A Peek into the Future

Neustar currently has no specific plan to change NPAC’s operations, as carriers understand there are still ample supplies of telephone numbers available to support new numbers, possibly for several decades into the future.   With additional opportunities through number pooling (in 2000 the FCC allowed smaller carriers with large amounts of unused telephone numbers to contribute those excess resources to a common number resource pool for distribution to other carriers in need of additional numbers), North America has sufficient numbers to last at least several decades.

When asked of the potential of individuals, businesses, and even objects such as refrigerators all being able to tag an identity to an IPv6 address, with all potential modes of communication ultimately finding a way to that identity, Reidway understands the question.  The issue, and the very long term significance, are a very important discussion, one which Reidway is prepared to engage.

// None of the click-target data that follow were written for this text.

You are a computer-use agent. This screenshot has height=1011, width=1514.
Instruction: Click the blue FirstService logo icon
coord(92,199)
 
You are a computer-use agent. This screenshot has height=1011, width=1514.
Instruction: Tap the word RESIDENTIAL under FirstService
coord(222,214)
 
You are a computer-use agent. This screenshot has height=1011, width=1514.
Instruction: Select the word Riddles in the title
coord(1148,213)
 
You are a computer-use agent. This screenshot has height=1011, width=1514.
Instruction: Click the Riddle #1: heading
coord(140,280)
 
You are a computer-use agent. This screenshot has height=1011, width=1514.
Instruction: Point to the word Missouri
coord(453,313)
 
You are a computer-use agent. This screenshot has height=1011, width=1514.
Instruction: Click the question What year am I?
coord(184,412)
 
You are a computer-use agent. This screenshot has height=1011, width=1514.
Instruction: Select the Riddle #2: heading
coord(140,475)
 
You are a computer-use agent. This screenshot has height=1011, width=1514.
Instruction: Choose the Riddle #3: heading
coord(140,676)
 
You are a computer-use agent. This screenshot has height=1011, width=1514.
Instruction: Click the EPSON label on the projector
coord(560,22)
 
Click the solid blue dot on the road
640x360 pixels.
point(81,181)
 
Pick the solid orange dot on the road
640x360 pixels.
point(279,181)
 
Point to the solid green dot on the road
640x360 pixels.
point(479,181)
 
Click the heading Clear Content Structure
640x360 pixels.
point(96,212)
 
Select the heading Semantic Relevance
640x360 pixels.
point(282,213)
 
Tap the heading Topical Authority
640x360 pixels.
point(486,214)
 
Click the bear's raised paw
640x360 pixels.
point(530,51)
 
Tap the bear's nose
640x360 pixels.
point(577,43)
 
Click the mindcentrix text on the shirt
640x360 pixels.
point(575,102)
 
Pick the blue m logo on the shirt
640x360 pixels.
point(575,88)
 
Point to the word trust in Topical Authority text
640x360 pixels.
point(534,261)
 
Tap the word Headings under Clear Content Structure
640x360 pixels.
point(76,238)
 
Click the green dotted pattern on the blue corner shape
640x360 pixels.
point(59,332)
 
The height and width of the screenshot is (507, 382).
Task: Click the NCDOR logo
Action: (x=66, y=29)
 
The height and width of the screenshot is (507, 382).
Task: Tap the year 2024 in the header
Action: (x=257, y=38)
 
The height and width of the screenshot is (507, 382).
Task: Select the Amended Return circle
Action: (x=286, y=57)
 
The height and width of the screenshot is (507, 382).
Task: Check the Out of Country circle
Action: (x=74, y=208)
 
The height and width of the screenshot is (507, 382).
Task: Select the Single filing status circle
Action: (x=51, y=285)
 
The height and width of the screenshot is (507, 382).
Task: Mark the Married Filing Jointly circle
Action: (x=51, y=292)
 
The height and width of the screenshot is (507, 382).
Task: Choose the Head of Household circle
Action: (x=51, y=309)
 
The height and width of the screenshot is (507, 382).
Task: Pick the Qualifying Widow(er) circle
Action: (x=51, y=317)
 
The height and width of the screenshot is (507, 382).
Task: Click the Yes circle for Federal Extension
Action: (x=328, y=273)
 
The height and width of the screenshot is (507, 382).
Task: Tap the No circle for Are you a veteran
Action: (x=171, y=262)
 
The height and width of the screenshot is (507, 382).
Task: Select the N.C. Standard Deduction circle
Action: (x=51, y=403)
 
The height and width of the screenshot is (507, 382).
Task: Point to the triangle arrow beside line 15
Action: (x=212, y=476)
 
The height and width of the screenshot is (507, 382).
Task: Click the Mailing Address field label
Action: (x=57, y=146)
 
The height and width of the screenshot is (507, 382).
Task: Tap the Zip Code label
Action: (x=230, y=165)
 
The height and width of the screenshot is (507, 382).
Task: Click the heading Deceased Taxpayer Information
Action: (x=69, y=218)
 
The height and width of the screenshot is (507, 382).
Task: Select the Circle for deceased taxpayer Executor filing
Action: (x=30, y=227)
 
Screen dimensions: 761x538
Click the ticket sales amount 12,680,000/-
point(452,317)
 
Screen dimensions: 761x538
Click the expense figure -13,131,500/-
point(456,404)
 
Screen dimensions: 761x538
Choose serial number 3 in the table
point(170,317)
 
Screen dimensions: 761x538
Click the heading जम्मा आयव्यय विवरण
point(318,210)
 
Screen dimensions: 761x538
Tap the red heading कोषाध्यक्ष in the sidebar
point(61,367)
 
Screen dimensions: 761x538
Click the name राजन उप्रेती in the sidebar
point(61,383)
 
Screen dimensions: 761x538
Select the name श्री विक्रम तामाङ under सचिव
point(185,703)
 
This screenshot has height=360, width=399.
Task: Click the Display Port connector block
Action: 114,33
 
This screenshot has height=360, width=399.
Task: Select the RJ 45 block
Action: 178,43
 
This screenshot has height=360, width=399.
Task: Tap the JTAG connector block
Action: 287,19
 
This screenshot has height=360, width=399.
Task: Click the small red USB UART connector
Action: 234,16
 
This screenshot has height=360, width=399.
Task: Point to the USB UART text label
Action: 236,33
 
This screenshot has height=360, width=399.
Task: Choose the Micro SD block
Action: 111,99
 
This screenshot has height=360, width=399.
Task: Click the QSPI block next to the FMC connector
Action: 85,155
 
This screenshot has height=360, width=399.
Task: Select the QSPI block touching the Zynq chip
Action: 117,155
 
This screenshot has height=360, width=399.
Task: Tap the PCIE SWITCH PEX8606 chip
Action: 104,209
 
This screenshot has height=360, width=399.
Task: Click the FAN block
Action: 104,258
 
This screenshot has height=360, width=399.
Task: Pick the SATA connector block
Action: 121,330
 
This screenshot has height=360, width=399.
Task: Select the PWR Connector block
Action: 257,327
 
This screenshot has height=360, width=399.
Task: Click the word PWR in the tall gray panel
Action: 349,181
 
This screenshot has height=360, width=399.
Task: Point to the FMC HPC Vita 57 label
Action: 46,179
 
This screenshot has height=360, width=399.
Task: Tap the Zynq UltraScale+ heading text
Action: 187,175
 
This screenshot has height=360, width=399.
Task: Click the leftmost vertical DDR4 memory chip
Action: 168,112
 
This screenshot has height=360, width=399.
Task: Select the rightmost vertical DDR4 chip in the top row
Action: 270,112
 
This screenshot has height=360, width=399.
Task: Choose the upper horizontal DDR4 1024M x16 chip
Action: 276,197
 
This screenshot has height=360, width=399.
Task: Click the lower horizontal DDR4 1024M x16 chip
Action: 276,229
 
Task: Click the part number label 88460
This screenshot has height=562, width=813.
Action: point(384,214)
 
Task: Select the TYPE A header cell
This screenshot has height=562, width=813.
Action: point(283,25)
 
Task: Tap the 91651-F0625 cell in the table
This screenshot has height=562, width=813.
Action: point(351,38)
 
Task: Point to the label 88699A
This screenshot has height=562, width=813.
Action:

The communications and network-enabled global community are changing quickly to meet the needs of existing and new users.  Infrastructure shortfalls in many locations around the world which have historically throttled citizens from being able to join the the global community are now being reinforced, allowing nearly every point of the world some level of access to the Internet, long before most are able to secure a fixed line telephone.

Impact of Peer-to-Peer

As of September 2011 Skype claims more than 660 million registered users, nearly 1/8th of the world’s population, representing more than 190 billion minutes of non-telephony, unpaid communications, with 13% of those minutes bypassing international carriers.

As the concept of interpersonal communications continues to morph into a form which may not be easily envisioned today, Neustar, with additional services such as domain name and registry services, IP geolocation, and IP translation/mapping services such as ENUM, Reidway maintains confidence Neustar and the NPAC have both flexibility and resources to ensure North American carriers, users, and networks are not caught short in the global move to Internet-enabled multi-media and communication services.

Reidway concluded “we have the experience and capability to help any transition to new technologies and emerging forms of communication.”

You can read all of Reidway’s blogs at Neustar Insights, and comment on his ideas, visions, and support of the North American communications community.

NOTE:  Pacific-Tier Communications LLC is not affiliated with Neustar or the NPAC.  This interview and article are intended to inform readers of the NPAC, and some of the thought leaders responsible for managing and developing infrastructure needed to keep the US and North American competitive in the global market and community.